Time: 10:00 am – 8:00 pm
Nakhla’s jewelry is a modern tribute to Egypt’s past, reinventing the Greco-Roman,Persian, Nubian and Pharaonic influences that mark her history.
When one studies the jewelry of ancient civilizations from across history, distinct similarities appear in the basic elements that form the pieces, no matter their origin. These timeless design principles are incorporated into every unique Nakhla creation.
Every Nakhla piece and all incorporated gold is still and always will be meticulously handmade and worked using traditional Egyptian techniques.
Ikram Nakhla continues to design daily alongside his daughter Malak, who now also manages the business and shop with his daughter-in-law, Ingy.
Only 200 pieces are produced a year.
History: Like all tales of art and accomplishment, Ikram Nakhla’s began with simple passion and a speckle of good fortune.
His story, in fact, begins as a footnote to another. Mme. Naguib Boutros-Ghali, or Tante Anna to anyone who ever met her, was a Cairo socialite of Armenian origin known for designing Old World-inspired gold jewelry for charity, earmarked with intricately worked and embedded ancient coins, stones and glass collected by local merchants from Egypt’s Greco-Roman, Persian and Pharaonic periods.
In 1964, Ikram was 22 and had been assisting Tante Anna for some time, endlessly enchanted by frequent marketplace hunts for antique bibelots and her creative impulses that reincarnated them as bezels. Although still in university studying chemical engineering to appease his father, Ikram decided to pursue his furtive ambition of becoming a jewelry designer, unheard of for a man in Egypt at the time.
His first few sketches revisited Tante Anna’s embrace of centuries-old designs and updated it with his own contemporary forms and lines, instantly impressing his mentor. Encouraging his artistic drive, Tante Anna introduced him to the traditional hand craftsmen who brought her own conceptions to life and suddenly, the Nakhla brand was born.

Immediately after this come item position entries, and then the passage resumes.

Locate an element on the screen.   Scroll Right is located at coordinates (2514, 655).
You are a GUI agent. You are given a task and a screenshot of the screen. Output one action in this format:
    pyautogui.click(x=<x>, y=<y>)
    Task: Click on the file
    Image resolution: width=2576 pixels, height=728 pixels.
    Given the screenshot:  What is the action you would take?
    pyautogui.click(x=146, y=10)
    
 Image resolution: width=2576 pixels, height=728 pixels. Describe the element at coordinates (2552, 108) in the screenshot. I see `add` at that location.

Initially too unsure of his talents to exhibit his work in Egypt, Nakhla began peddling his jewelry to any shops he would encounter on his rare travels to Europe. It was during a visit to the tiny resort town of St. Moritz in Switzerland that he sold his first piece, a single Roman coin mounted on silver, for a modest six Egyptian pounds. Buoyed by a few sales on his tours abroad, he decided to introduce himself to the local market. With Tante Anna’s support, word quickly began to spread and soon after, it was not an uncommon sight to see Nakhla entering the homes of the elite, lugging three or four briefcases stuffed with his work.
In 1968, Nakhla was enlisted in the army for mandatory service, devotedly designing jewelry in his limited spare time to give himself something to live for. His stint in the army would only serve to reaffirm the desire to spend the rest of his days doing what he loved most so, upon being granted leave from the service in 1974, he immersed himself fully in his craft, investing what little money he had saved into a few original designs incorporating the 21-carat gold he would soon become renown for. In 1975, a law Tpassed banning the use and sale of antique pieces in Egypt, paving the way for Nakhla’s move to semi-precious stones. His signature aesthetic was complete.
A year later he would meet the other love of his life, a client named Laila Neamatalla, whose keen eye for unexpected color combinations and far-reaching social network would inspire Nakhla’s growth both as a designer and a brand. They quickly began sketching together and were engaged a year later. Once married, they were hosting their burgeoning local and international client base out of their own home.
The first and only Nakhla shop finally opened on the Nile in 1983. It still stands in its original location today.